Any libel suit by Lutz would also likely stress that Bice and the newspaper have repeated the “death threat” charge several times without noting Lutz’s denial since Bice’s Sept. 12 column.

Such a lawsuit could also be helped by the fact that, so far as the public record discloses, no Journal Sentinel writer has ever pressed Chisholm, the recipient of the allegedly threatening Lutz voicemail message, to say whether he felt threatened or to discuss anything else about it.

Indeed, Bice’s response to this reporter’s request for comment conspicuously fails to identify Chisholm as among the newspaper’s “multiple sources who characterize [Lutz’s] voicemail as a death threat.”

Nor did Bice deny this writer’s emailed assertion that the Journal Sentinel has never pressed Chisholm seriously to make available the recording of the Lutz voicemail. Chisholm has ignored this reporter’s request to make it public.

Any Lutz libel claims against Leib or Chisholm could prevail at trial only if Lutz convinces a jury that he did not make a death threat at all. In that scenario, much would depend on whether Chisholm – who has never said publicly that Lutz threatened him or his family in any way – testifies persuasively that he was put in fear by Lutz’s voicemail.

That might not be easy, since Chisholm neither prosecuted Lutz nor reported him to other authorities for prosecution.

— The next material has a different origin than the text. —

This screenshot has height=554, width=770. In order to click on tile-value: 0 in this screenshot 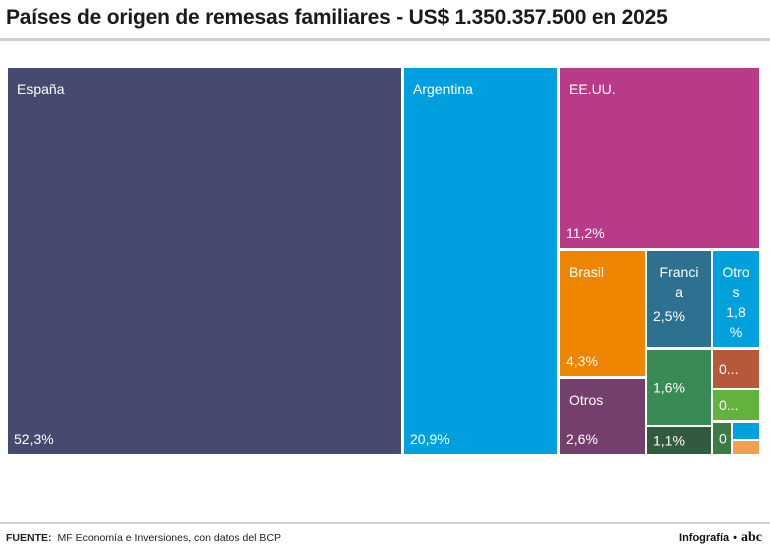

Both as a matter of criminal law and as a matter of libel law, a message that is neither intended by the speaker nor interpreted by the listener as threatening is not a threat, even if the speaker says something like “I’m going to kill you.”

Chisholm’s allegedly biased comments in March 2011 about Walker came during the bitter, nationally controversial 2011 battle over Walker’s successful push for legislation sharply curbing public sector unions.

Chisholm was then running a secret, sweeping criminal investigation of Walker and his staff, which was ostensibly unrelated to Walker’s union-curbing policies and was unknown to Lutz.

It has continued to grow and open new fronts — expanding 18 times in 24 months. Now it includes an allegation that Walker and almost all conservative groups in Wisconsin have engaged in “illegal coordination” of campaign spending. The investigation has been stalled since earlier this year by court decisions that are on appeal.

Lutz has also said that Chisholm would not allow him to do a campaign video requested by Wisconsin Supreme Court Justice David Prosser, a conservative, because Chisholm wanted to “stay away from these Republicans” and he did not want Prosser to be on the court when it ruled on Walker’s legislation.